_TO BE DONE_
Rewrite the listing below so that every "GUI agent" becomes "screen assistant", with nothing else altered.

_INFORMATION GIVEN_
·····

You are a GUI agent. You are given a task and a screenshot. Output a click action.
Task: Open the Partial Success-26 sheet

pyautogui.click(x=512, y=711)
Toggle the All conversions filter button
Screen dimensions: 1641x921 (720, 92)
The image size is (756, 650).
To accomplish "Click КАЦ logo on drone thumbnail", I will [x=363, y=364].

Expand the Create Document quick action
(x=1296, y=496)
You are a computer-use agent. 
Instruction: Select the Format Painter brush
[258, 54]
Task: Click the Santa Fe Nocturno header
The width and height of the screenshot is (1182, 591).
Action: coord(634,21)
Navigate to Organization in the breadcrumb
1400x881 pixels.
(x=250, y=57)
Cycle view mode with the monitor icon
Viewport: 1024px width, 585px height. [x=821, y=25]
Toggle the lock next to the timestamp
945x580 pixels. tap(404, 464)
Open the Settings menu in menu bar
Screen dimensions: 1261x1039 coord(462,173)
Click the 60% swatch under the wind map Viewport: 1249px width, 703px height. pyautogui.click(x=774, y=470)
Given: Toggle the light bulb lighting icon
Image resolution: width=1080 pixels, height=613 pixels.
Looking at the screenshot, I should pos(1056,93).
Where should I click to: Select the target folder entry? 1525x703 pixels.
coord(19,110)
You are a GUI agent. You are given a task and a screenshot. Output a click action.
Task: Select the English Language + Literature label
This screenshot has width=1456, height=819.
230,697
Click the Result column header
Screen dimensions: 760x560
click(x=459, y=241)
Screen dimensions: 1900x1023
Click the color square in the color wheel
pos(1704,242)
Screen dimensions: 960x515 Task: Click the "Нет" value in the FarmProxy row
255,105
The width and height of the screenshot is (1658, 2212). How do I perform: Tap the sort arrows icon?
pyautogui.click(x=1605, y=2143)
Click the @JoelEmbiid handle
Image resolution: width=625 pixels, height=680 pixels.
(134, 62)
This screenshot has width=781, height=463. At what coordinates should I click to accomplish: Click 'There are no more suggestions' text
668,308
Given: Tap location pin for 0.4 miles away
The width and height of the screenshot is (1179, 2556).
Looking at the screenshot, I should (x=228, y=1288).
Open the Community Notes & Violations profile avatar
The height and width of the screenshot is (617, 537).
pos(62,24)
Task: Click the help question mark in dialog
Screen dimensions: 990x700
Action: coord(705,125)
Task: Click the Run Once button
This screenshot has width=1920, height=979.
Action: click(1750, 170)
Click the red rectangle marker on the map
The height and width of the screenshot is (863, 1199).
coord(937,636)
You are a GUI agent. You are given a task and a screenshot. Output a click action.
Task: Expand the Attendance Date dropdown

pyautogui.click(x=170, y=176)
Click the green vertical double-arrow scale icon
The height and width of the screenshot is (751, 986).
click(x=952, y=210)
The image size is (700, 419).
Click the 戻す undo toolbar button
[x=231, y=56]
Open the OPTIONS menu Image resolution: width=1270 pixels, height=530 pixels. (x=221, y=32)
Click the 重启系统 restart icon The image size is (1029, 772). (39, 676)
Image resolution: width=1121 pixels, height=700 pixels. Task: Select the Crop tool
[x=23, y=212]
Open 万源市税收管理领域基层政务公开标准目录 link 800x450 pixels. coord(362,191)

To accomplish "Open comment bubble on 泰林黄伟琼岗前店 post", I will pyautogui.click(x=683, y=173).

·····

_CORRECT OUTPUT_
You are a screen assistant. You are given a task and a screenshot. Output a click action.
Task: Open the Partial Success-26 sheet

pyautogui.click(x=512, y=711)
Toggle the All conversions filter button
Screen dimensions: 1641x921 (720, 92)
The image size is (756, 650).
To accomplish "Click КАЦ logo on drone thumbnail", I will [x=363, y=364].

Expand the Create Document quick action
(x=1296, y=496)
You are a computer-use agent. 
Instruction: Select the Format Painter brush
[258, 54]
Task: Click the Santa Fe Nocturno header
The width and height of the screenshot is (1182, 591).
Action: coord(634,21)
Navigate to Organization in the breadcrumb
1400x881 pixels.
(x=250, y=57)
Cycle view mode with the monitor icon
Viewport: 1024px width, 585px height. [x=821, y=25]
Toggle the lock next to the timestamp
945x580 pixels. tap(404, 464)
Open the Settings menu in menu bar
Screen dimensions: 1261x1039 coord(462,173)
Click the 60% swatch under the wind map Viewport: 1249px width, 703px height. pyautogui.click(x=774, y=470)
Given: Toggle the light bulb lighting icon
Image resolution: width=1080 pixels, height=613 pixels.
Looking at the screenshot, I should pos(1056,93).
Where should I click to: Select the target folder entry? 1525x703 pixels.
coord(19,110)
You are a screen assistant. You are given a task and a screenshot. Output a click action.
Task: Select the English Language + Literature label
This screenshot has width=1456, height=819.
230,697
Click the Result column header
Screen dimensions: 760x560
click(x=459, y=241)
Screen dimensions: 1900x1023
Click the color square in the color wheel
pos(1704,242)
Screen dimensions: 960x515 Task: Click the "Нет" value in the FarmProxy row
255,105
The width and height of the screenshot is (1658, 2212). How do I perform: Tap the sort arrows icon?
pyautogui.click(x=1605, y=2143)
Click the @JoelEmbiid handle
Image resolution: width=625 pixels, height=680 pixels.
(134, 62)
This screenshot has width=781, height=463. At what coordinates should I click to accomplish: Click 'There are no more suggestions' text
668,308
Given: Tap location pin for 0.4 miles away
The width and height of the screenshot is (1179, 2556).
Looking at the screenshot, I should (x=228, y=1288).
Open the Community Notes & Violations profile avatar
The height and width of the screenshot is (617, 537).
pos(62,24)
Task: Click the help question mark in dialog
Screen dimensions: 990x700
Action: coord(705,125)
Task: Click the Run Once button
This screenshot has width=1920, height=979.
Action: click(1750, 170)
Click the red rectangle marker on the map
The height and width of the screenshot is (863, 1199).
coord(937,636)
You are a screen assistant. You are given a task and a screenshot. Output a click action.
Task: Expand the Attendance Date dropdown

pyautogui.click(x=170, y=176)
Click the green vertical double-arrow scale icon
The height and width of the screenshot is (751, 986).
click(x=952, y=210)
The image size is (700, 419).
Click the 戻す undo toolbar button
[x=231, y=56]
Open the OPTIONS menu Image resolution: width=1270 pixels, height=530 pixels. (x=221, y=32)
Click the 重启系统 restart icon The image size is (1029, 772). (39, 676)
Image resolution: width=1121 pixels, height=700 pixels. Task: Select the Crop tool
[x=23, y=212]
Open 万源市税收管理领域基层政务公开标准目录 link 800x450 pixels. coord(362,191)

To accomplish "Open comment bubble on 泰林黄伟琼岗前店 post", I will pyautogui.click(x=683, y=173).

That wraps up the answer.